We'll see if my gambling with the weather forecast works out or not....
Thursday, October 05, 2006
Here and There
The last couple of weeks have been hectic here. We finally got the keys to our new house late last Friday afternoon. The very first thing we did was set up some old directors' chairs on the porch and sit and drink tea. No furniture yet. Then we went out to dinner - no fridge yet either. Sunday, I went out to explore the woods and take a few pictures. I have much to learn about my new environment. I noticed red mushrooms, purple mushrooms, and orange mushrooms - colorful, but toxic-looking. I was happy to see lots of sweetgum trees - always wanted one of those and now I have more than one. Also: blackgum, some maples, some pines and cedars, and many oaks. Lots of understory plants that I can't identify yet, and some that I can (greenbrier). An old rusty piece of a car. Hardly any poison ivy! A "stream" runs through the property, but "ditch" might be a more appropriate name for it. And it doesn't really run either. I expected mosquito trouble, but it seems to me there are more at our suburban house. Anyhow, near the "stream" is a large colony of what I think is Lycopodium. Need to do more research. Various ferns live nearby, and I don't have much of a grasp of them either.

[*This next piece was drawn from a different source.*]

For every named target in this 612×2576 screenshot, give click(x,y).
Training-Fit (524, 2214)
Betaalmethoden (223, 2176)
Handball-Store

Meanwhile, back in suburbia, the construction/destruction continues. The deck is going to be monstrously huge, but maybe we can fill it up with outdoor furniture to keep it from looking like a basketball court. Back in our suburban woods, beyond the mess behind the house, my lone Euonymus americanus fruit has opened up. The first time I saw one in the wild, I immediately wanted it for my garden. It's a straggly shrub, but perfectly fine for an out-of-the-way spot in the woods.
Trying to think of a catch-all ending here, and failing miserably, so I'll just stop typing.